# Basement BR wall q



## cgarcia6445 (Apr 18, 2017)

Our basement bathroom renovation is up and going. 
This is it after removing the previously placed tiles walls. 
The rear wall as you can see has hoise wrap just over the foundation wall. What used to be there were make shift 1x4 boards masonry nailed to the foundation and cement board attached to that, seemed strange.  I too or bottom plate on this wall. 
The toilet is placed so that there is very little room. 
I can put 2x4s in lieu of the 1x4s that they used no problem. 

My main Q is should I use anything else for a barrier as this tyvec is pretty shredded. 
Seal the concreate wall and 6mil under the cement board?
This was a home built in 86 in NV.


----------



## nealtw (Apr 18, 2017)

So decision time 
There is doing it right or just doing it.
Maybe right isn't the right word. the way we would do that is build a 2x4 wall 1 inch away from the foundation. That assures that wood does not touch concrete and allow for bumps in the concrete wall so you end up with a straight wall that you can insulate. And we would move the toilet.

So with out moving the toilet you might just glue up 1 1/2" foam board and add cement board behind the tile and use green board for the rest.

Or.
[ame]https://www.youtube.com/watch?v=iM7DMgS4BrU[/ame]


----------



## cgarcia6445 (Apr 19, 2017)

nealtw said:


> So decision time
> There is doing it right or just doing it.
> Maybe right isn't the right word. the way we would do that is build a 2x4 wall 1 inch away from the foundation. That assures that wood does not touch concrete and allow for bumps in the concrete wall so you end up with a straight wall that you can insulate. And we would move the toilet.
> 
> ...



Thanks! 
Moving the toilet would be one thing, but also would need to move the shower drain in too I would think. Right?


----------



## nealtw (Apr 19, 2017)

If you are using a plastic shower base yes.
Should be easy digging to expose the trap if if you wanted to move it


----------



## nealtw (Apr 19, 2017)

I have built the wall and left a cubby for the toilet to sit in, you loose some insulation. Not so bad if the cubby is lower than the frost line outside


----------



## cgarcia6445 (Apr 19, 2017)

Does the house wrap need to be over the cement? It is pretty tattered.
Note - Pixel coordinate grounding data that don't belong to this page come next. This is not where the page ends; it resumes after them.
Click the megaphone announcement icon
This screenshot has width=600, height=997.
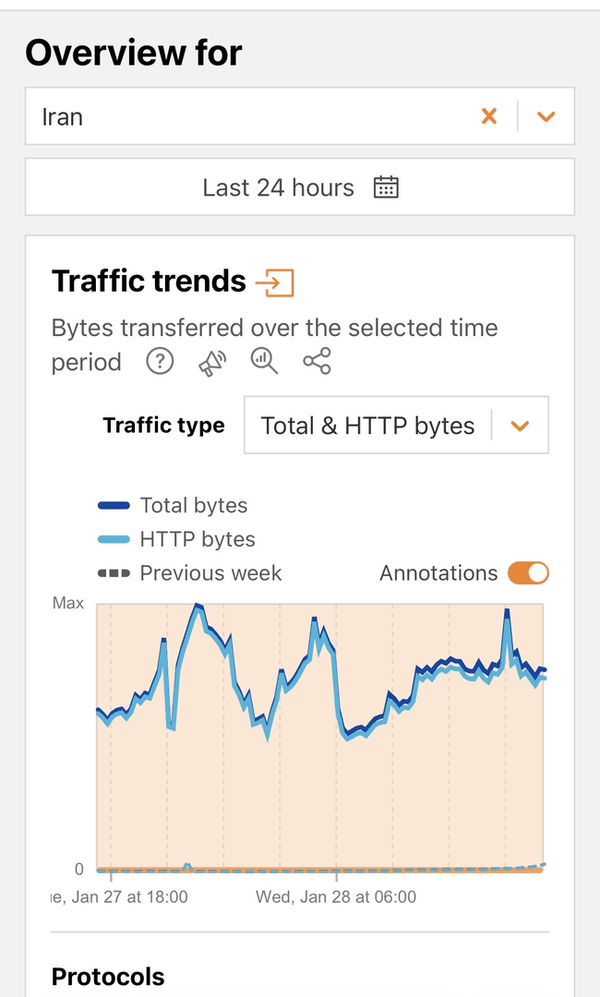pyautogui.click(x=212, y=362)
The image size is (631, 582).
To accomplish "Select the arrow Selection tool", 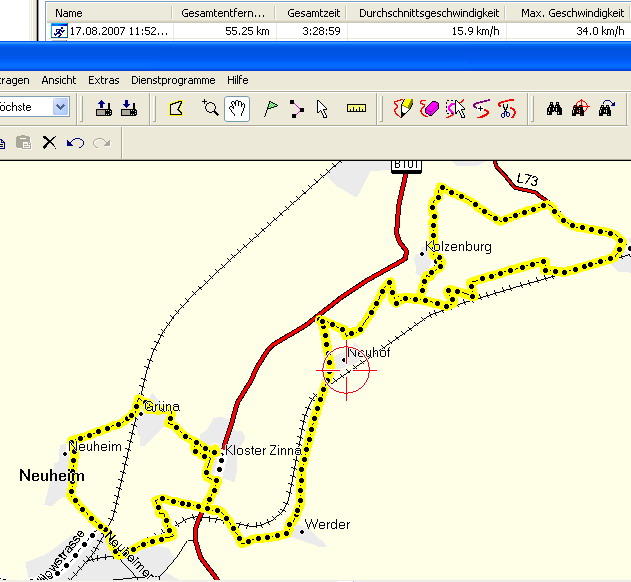I will point(322,108).
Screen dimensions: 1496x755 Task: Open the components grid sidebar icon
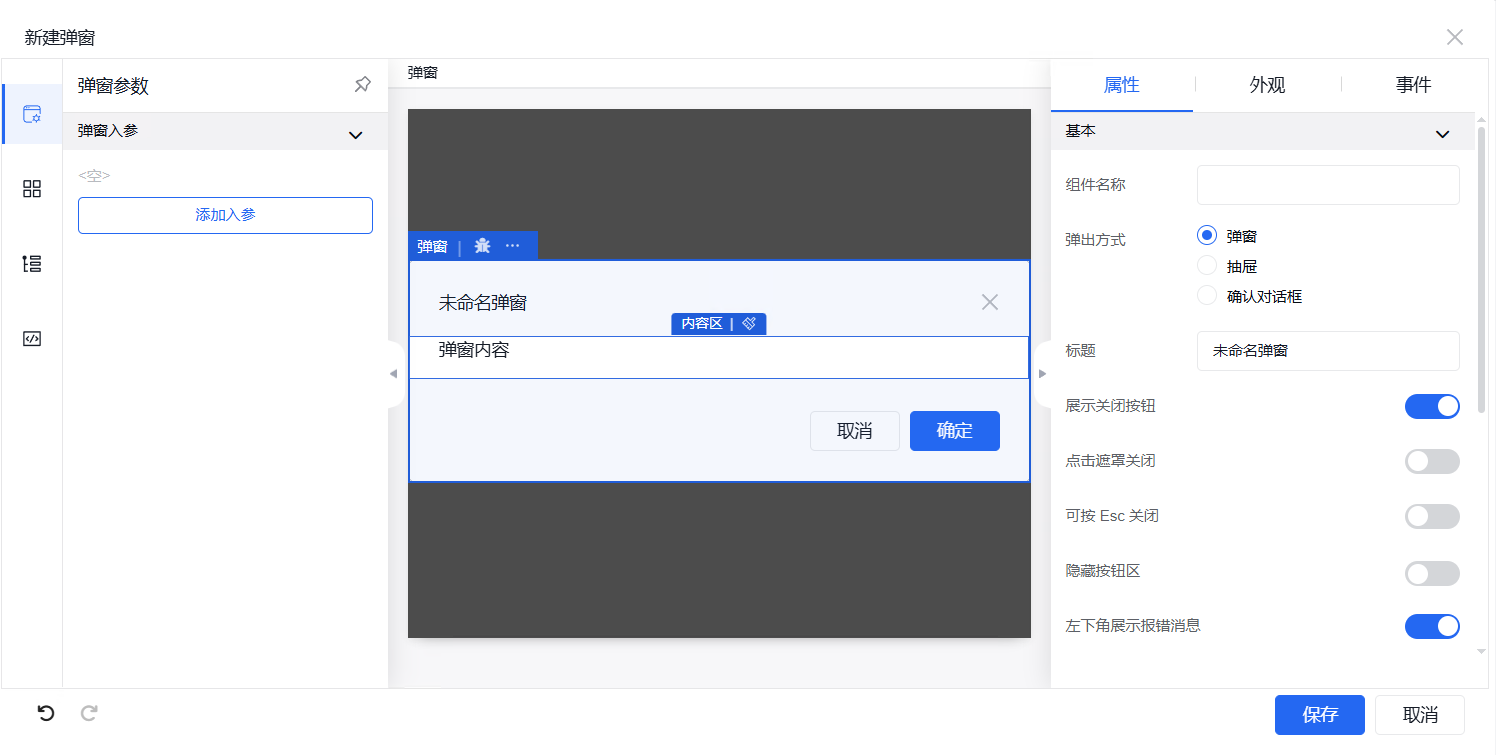pyautogui.click(x=32, y=189)
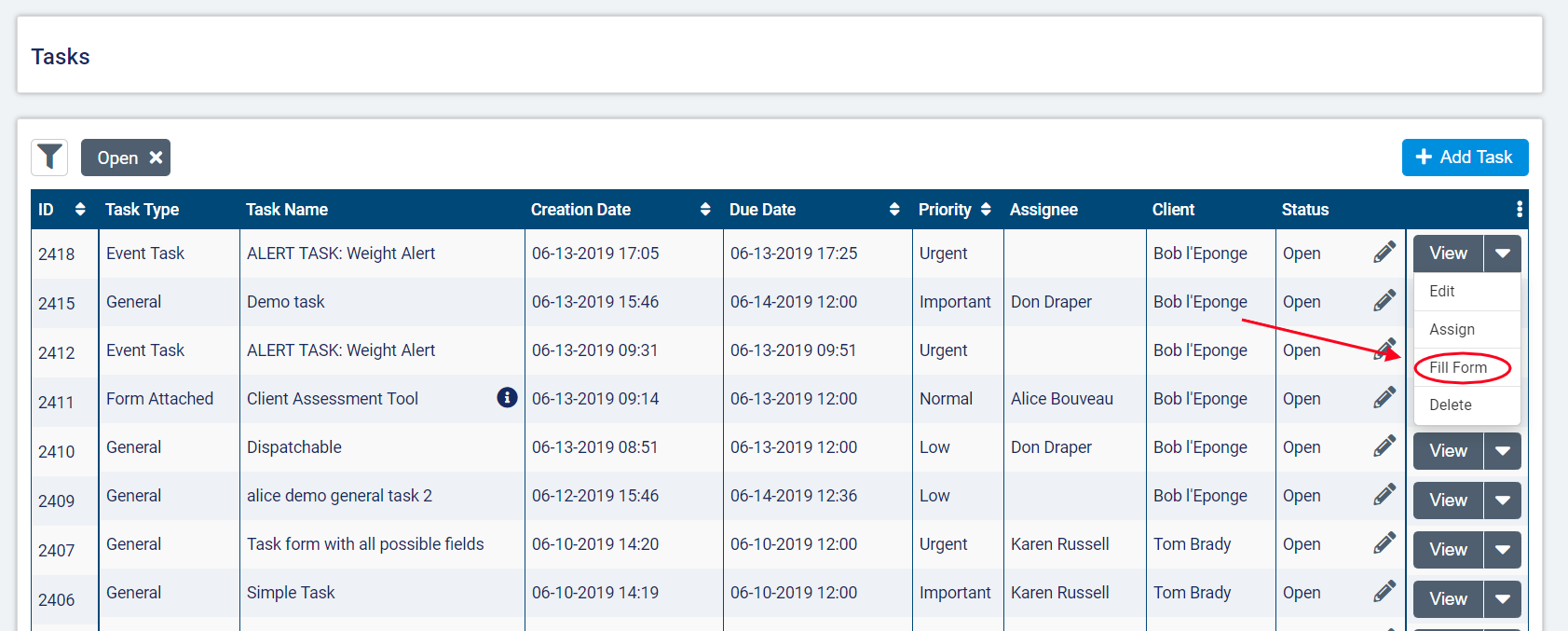Click the Add Task button
The image size is (1568, 631).
pyautogui.click(x=1465, y=158)
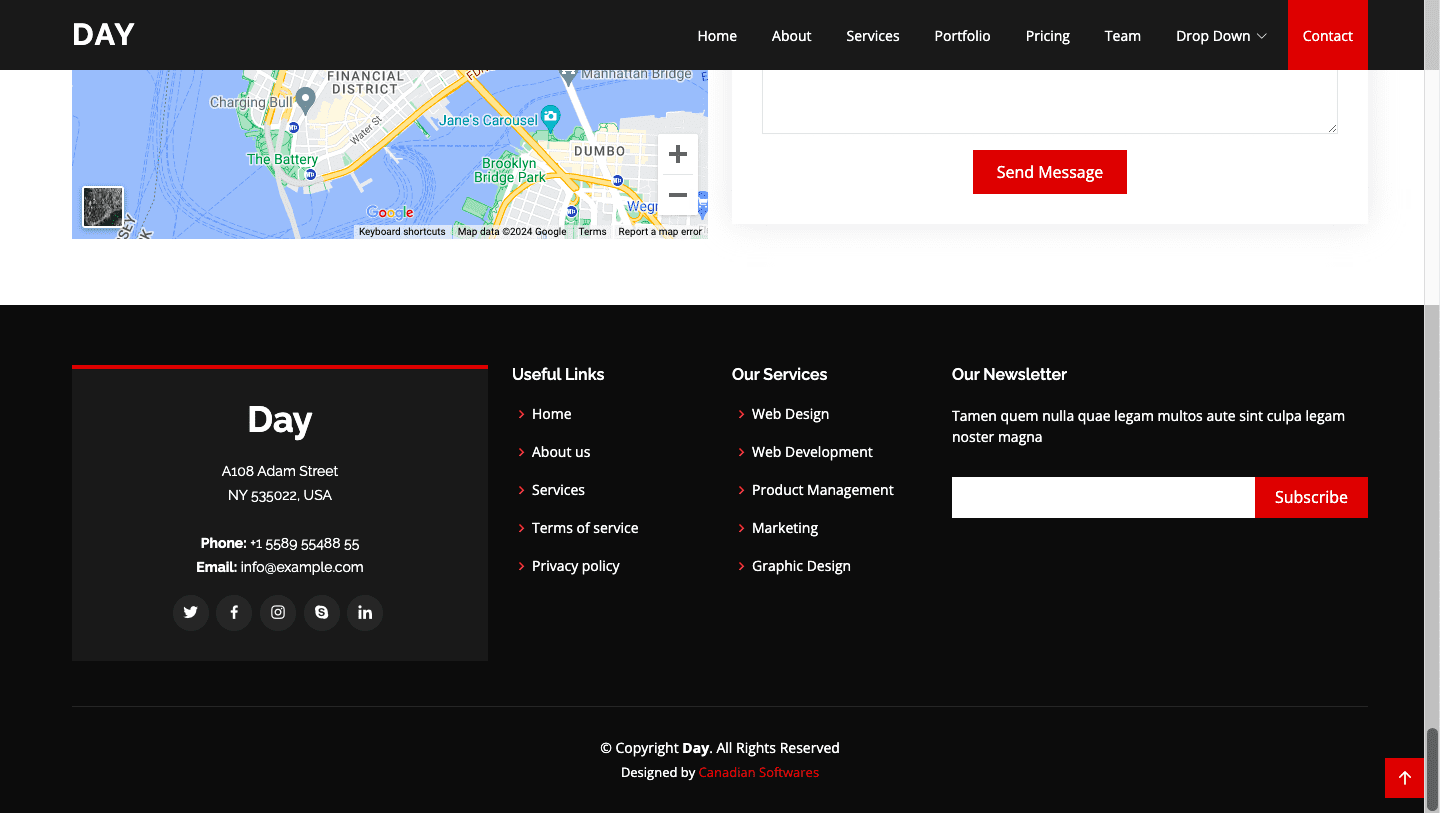Image resolution: width=1440 pixels, height=813 pixels.
Task: Click the Subscribe button
Action: [1310, 497]

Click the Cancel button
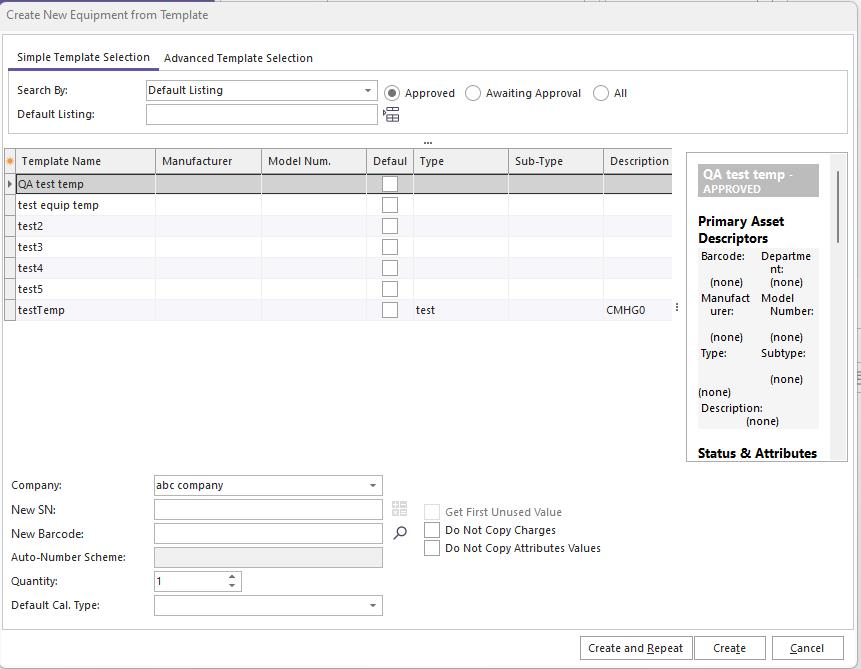coord(806,648)
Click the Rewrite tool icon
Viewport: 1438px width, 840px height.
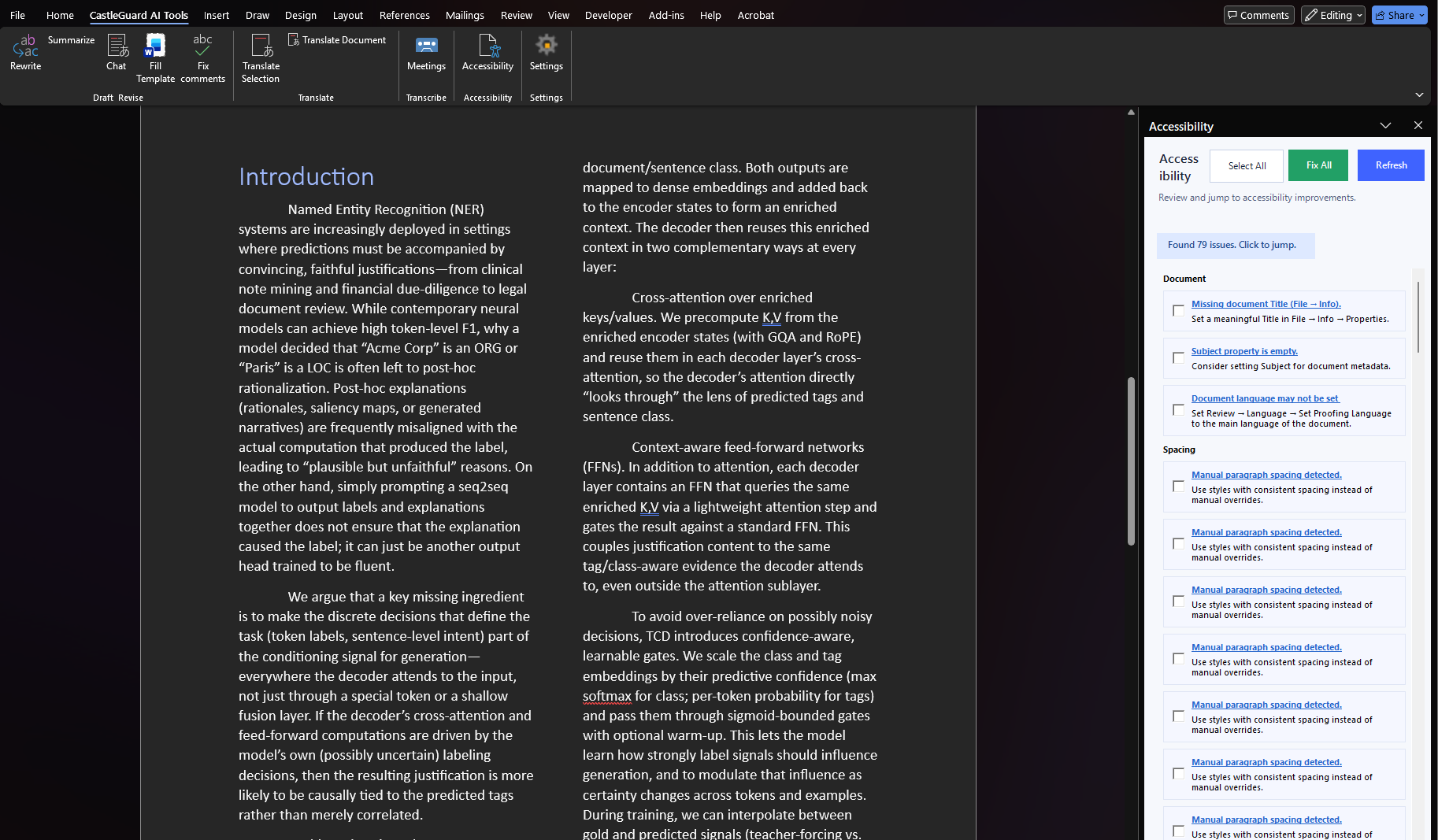(x=25, y=46)
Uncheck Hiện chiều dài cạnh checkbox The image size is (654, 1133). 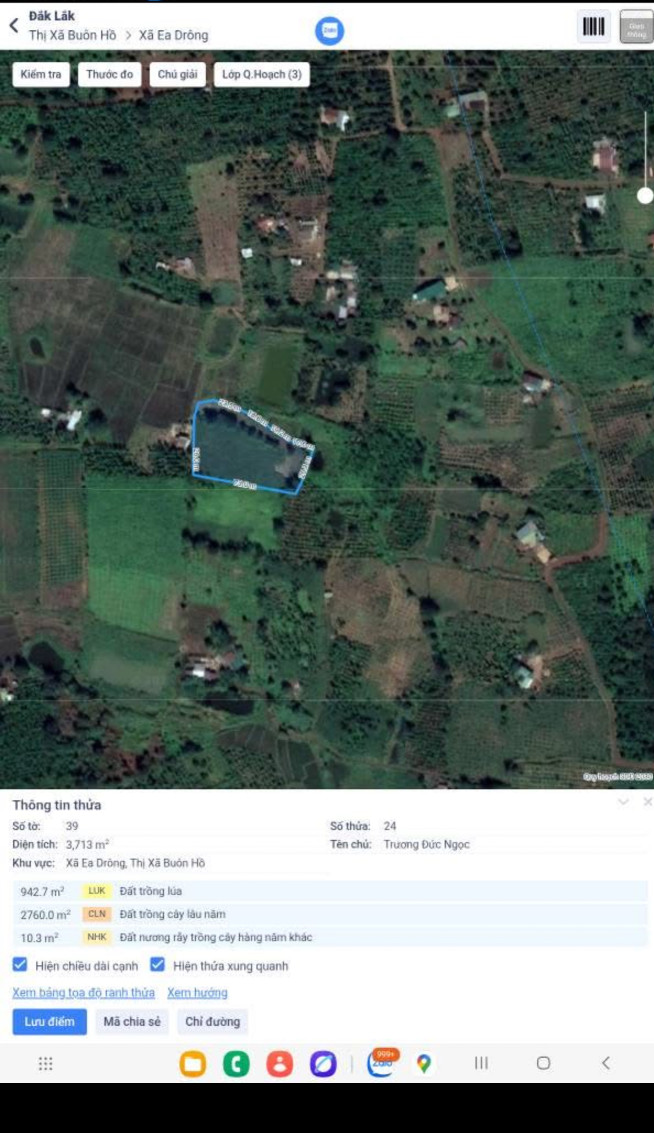click(20, 965)
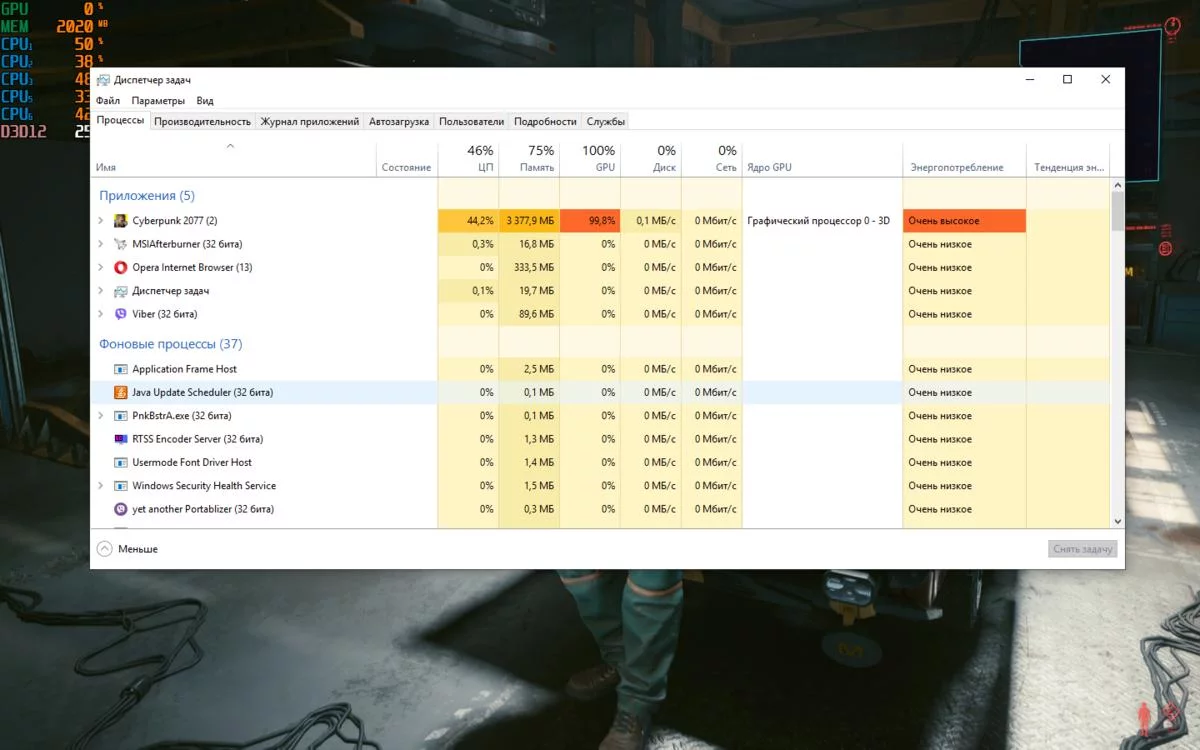This screenshot has height=750, width=1200.
Task: Click the Opera Internet Browser icon
Action: click(121, 268)
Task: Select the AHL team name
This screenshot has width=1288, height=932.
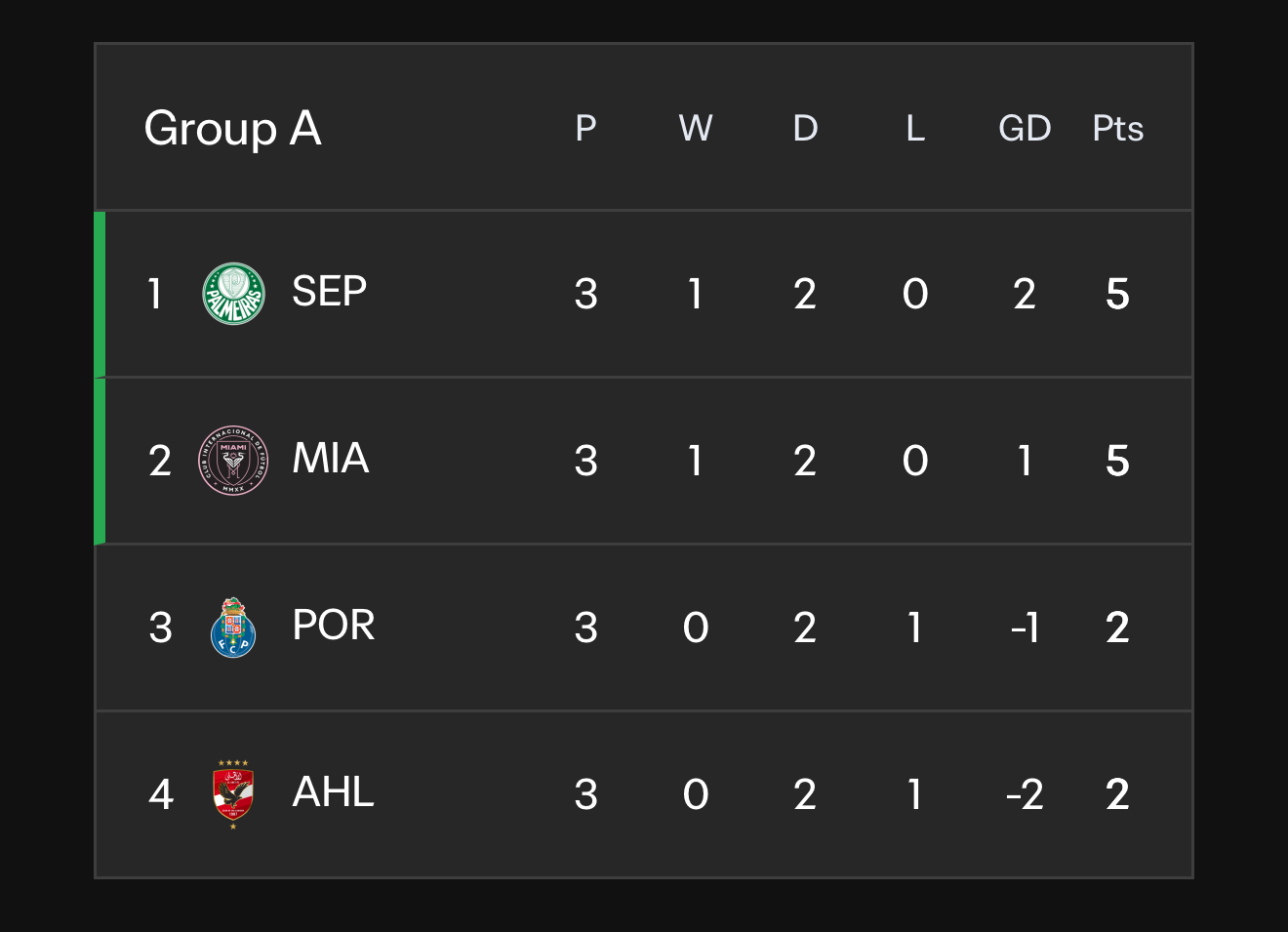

Should I replace it?


----------



## nealtw (Apr 19, 2017)

No take it down, air and moisture can pass thru it and that is what you want to stop.
You want to prevent warm moist air from coming into contact with any cold surface on the far side of the insulation.
With a constructed wall we insulate and cover that with 6 mil poly.
If you were using foam board you can just tape the joints for the same effect.


----------



## cgarcia6445 (Apr 19, 2017)

nealtw said:


> No take it down, air and moisture can pass thru it and that is what you want to stop.
> You want to prevent warm moist air from coming into contact with any cold surface on the far side of the insulation.
> With a constructed wall we insulate and cover that with 6 mil poly.
> If you were using foam board you can just tape the joints for the same effect.



Sounds good. Reading around that's what I was learning. I was confused by it being there.


----------



## Snoonyb (Apr 19, 2017)

Instead of losing 3.5" using wood studs, you can save 2" in lost space by using 1-5/8" steel studs.


----------



## nealtw (Apr 19, 2017)

Snoonyb said:


> Instead of losing 3.5" using wood studs, you can save 2" in lost space by using 1-5/8" steel studs.



I was suggesting 2 1/2 inches but he could use 2x2 and that would just be 1 1/2"


----------



## Snoonyb (Apr 19, 2017)

"that is build a 2x4 wall"

Those will work, if you can keep them from bowing and twisting, which does not occur with steel.


----------